• _Written request_: Copy out the items from the one containing "[button] (133, 384)" down to the one containing "Birdwatching Tour: Sierpe Route (1034, 1749)", both included, without changing a character.

## BEGIN Exercise data

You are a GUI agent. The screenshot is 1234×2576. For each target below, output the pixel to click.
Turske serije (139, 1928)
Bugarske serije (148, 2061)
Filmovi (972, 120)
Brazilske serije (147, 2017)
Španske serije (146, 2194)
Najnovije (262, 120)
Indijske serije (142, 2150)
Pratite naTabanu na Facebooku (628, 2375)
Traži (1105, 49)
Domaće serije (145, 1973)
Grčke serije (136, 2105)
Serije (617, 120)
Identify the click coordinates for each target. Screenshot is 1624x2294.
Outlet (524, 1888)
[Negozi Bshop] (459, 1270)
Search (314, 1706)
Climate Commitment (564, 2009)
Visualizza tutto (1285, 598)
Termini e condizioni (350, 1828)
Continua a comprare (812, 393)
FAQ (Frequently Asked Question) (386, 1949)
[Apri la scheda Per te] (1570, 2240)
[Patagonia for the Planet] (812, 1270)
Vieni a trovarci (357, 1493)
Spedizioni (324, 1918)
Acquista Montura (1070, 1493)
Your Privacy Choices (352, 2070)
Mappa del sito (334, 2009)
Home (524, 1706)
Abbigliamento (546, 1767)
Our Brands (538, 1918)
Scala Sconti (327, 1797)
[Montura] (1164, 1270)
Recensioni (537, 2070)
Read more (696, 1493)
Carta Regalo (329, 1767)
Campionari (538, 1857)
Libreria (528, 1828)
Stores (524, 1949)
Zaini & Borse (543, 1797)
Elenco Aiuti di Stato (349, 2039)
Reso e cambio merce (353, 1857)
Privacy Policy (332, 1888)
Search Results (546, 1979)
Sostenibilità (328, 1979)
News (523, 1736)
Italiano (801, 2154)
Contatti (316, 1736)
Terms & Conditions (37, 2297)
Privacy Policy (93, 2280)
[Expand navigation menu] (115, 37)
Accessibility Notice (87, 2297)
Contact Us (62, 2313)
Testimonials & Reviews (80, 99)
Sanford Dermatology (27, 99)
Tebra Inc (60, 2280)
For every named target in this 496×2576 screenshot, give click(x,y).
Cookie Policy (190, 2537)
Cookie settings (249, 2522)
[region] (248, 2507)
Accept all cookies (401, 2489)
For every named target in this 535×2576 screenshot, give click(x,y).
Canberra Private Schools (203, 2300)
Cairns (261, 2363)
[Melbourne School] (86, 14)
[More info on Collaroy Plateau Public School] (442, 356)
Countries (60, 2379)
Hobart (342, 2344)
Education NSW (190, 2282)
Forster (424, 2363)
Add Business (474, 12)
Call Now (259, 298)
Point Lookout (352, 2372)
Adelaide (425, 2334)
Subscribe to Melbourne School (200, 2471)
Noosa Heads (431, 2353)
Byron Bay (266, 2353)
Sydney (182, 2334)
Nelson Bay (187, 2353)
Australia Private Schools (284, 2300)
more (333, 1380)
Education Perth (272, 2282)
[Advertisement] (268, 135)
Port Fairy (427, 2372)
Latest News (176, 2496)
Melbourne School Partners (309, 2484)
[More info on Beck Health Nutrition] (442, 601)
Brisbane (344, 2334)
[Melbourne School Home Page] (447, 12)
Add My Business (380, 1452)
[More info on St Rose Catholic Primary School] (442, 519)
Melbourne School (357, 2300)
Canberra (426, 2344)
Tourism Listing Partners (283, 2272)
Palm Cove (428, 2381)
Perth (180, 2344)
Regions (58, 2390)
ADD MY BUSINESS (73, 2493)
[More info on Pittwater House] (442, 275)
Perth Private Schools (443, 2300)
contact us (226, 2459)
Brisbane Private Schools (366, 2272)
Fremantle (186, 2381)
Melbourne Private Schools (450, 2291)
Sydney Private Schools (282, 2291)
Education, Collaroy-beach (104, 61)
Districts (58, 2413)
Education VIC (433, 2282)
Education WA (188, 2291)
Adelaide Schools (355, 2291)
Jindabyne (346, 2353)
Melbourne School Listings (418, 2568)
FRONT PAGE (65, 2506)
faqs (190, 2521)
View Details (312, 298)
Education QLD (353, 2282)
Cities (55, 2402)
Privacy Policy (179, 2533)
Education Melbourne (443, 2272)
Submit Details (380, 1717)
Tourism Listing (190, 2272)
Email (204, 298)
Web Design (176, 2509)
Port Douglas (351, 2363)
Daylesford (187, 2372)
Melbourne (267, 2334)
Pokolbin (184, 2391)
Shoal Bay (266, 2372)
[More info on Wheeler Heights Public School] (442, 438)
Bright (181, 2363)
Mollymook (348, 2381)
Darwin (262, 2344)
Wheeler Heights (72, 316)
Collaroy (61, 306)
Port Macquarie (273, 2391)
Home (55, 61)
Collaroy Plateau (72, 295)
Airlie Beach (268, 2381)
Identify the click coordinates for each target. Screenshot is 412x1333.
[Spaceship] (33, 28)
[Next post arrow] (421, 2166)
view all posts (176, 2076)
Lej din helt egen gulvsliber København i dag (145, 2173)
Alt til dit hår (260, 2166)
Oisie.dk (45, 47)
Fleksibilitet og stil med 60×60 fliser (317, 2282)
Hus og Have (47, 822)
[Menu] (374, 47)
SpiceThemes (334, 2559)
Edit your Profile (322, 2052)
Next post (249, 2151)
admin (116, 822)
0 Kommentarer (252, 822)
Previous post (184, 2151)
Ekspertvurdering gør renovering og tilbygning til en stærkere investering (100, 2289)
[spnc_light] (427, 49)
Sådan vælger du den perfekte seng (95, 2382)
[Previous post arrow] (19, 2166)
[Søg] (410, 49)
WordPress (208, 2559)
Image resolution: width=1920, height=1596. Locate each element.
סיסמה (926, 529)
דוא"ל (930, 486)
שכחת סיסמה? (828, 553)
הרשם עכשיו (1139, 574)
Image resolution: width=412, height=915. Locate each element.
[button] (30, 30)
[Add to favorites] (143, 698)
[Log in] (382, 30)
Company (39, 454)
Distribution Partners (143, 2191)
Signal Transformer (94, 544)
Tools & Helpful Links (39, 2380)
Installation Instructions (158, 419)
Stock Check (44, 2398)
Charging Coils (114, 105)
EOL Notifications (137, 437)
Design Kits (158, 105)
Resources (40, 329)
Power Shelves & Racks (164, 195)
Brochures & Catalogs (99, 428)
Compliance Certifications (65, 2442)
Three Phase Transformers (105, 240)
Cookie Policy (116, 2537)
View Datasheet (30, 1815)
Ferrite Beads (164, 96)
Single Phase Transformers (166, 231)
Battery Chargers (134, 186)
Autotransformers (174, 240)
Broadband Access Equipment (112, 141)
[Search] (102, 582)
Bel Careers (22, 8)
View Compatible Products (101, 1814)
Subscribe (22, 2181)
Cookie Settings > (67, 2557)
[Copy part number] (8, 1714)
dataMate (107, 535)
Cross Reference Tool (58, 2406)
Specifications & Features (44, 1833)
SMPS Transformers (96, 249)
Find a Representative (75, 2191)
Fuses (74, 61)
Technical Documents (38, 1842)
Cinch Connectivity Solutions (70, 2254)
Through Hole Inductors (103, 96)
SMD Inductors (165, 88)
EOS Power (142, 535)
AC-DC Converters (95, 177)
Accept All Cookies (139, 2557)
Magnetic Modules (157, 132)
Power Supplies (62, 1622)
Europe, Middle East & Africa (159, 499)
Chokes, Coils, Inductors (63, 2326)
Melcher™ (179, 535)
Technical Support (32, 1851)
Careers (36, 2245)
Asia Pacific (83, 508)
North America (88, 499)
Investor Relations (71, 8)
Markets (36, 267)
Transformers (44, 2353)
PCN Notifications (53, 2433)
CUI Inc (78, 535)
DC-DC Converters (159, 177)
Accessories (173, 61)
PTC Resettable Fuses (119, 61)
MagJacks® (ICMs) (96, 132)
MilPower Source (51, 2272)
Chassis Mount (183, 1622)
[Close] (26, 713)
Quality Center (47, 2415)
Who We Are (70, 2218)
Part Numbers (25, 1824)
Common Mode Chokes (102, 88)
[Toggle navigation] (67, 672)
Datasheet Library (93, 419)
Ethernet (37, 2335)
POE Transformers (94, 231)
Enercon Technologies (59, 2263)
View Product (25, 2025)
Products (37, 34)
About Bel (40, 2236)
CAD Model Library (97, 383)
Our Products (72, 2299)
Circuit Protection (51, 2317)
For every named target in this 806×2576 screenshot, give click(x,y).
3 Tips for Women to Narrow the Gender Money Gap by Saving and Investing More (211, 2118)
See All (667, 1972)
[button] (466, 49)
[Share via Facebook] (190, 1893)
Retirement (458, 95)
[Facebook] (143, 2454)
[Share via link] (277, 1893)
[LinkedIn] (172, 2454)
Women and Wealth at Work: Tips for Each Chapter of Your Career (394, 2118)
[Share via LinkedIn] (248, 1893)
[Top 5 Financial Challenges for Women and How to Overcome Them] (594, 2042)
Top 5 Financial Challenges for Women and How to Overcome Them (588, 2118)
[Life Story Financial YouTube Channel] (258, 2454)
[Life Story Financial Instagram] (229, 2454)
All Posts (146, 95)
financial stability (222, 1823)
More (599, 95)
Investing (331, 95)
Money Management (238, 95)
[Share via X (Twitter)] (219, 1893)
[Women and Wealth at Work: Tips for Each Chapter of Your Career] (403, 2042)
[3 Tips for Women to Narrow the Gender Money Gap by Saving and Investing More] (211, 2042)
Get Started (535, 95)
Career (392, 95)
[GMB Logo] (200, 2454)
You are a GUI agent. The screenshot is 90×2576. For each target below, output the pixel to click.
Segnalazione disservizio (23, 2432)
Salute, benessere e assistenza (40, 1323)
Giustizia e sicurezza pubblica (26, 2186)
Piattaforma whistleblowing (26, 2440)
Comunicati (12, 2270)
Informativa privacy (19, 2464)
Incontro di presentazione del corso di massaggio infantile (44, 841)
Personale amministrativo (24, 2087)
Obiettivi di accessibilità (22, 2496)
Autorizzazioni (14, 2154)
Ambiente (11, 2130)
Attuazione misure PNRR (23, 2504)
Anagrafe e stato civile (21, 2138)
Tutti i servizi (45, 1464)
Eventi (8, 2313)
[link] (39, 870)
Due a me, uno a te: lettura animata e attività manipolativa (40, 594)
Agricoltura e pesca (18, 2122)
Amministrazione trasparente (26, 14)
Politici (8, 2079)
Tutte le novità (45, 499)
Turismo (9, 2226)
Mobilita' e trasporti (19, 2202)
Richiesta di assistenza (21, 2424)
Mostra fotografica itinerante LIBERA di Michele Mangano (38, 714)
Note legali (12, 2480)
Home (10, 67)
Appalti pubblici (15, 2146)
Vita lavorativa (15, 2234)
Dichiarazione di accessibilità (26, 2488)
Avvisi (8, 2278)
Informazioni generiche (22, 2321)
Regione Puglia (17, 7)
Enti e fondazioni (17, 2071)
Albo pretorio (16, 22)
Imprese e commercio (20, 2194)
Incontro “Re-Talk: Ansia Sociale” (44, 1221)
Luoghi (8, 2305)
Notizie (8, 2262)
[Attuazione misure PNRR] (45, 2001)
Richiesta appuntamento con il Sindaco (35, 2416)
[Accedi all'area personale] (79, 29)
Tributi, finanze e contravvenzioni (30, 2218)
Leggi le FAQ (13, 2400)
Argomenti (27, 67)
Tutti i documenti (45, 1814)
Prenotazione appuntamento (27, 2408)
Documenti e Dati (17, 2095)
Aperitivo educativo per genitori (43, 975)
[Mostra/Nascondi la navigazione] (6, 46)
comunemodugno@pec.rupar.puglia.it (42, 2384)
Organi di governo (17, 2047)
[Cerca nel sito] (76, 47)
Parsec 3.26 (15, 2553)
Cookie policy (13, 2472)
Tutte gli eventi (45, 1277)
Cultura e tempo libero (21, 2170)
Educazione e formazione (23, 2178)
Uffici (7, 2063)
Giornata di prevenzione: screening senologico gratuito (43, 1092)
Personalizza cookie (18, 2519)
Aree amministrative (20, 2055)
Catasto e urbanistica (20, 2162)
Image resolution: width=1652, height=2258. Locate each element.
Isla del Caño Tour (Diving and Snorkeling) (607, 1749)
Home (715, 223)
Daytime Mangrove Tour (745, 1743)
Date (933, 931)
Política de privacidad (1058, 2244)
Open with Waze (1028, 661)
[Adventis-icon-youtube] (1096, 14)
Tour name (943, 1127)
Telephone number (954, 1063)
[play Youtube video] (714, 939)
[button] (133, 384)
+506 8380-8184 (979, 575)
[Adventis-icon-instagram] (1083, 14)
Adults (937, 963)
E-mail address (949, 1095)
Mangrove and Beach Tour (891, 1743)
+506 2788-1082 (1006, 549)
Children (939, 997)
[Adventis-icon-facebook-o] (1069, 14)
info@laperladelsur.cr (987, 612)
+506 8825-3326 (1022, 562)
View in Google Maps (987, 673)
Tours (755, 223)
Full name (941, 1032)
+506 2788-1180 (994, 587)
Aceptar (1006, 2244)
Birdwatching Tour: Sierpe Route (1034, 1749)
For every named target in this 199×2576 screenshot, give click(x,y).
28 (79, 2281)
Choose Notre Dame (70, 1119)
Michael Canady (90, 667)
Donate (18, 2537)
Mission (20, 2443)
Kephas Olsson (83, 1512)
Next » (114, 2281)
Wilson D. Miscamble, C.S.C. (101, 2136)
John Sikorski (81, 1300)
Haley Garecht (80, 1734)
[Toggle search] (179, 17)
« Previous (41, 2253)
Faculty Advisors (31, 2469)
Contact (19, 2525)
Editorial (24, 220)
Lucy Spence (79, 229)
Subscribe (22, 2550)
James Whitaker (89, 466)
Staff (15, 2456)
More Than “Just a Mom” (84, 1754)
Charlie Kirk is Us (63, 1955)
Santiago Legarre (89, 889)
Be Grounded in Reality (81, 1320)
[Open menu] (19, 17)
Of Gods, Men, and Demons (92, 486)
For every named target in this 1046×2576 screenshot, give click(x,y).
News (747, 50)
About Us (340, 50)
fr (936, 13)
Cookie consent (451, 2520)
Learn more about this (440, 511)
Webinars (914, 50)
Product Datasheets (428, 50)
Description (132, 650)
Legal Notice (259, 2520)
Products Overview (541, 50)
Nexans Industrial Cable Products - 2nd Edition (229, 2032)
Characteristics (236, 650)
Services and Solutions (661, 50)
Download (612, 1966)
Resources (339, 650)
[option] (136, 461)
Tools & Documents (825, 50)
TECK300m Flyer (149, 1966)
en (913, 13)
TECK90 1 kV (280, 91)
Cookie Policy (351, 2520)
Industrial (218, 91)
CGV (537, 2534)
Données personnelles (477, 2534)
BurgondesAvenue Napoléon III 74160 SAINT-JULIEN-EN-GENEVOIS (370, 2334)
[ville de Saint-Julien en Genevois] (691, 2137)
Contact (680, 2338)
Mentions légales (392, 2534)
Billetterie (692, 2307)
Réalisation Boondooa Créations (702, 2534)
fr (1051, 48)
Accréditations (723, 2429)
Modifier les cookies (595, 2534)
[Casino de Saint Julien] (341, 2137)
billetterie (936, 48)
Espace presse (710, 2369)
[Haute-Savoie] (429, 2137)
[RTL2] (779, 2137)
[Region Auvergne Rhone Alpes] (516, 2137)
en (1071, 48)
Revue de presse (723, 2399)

## END Exercise data

• _Exercise response_:
[button] (133, 384)
+506 8380-8184 (979, 575)
[Adventis-icon-instagram] (1083, 14)
Adults (937, 963)
E-mail address (949, 1095)
Mangrove and Beach Tour (891, 1743)
+506 2788-1082 (1006, 549)
Children (939, 997)
[Adventis-icon-facebook-o] (1069, 14)
info@laperladelsur.cr (987, 612)
+506 8825-3326 (1022, 562)
View in Google Maps (987, 673)
Tours (755, 223)
Full name (941, 1032)
+506 2788-1180 (994, 587)
Aceptar (1006, 2244)
Birdwatching Tour: Sierpe Route (1034, 1749)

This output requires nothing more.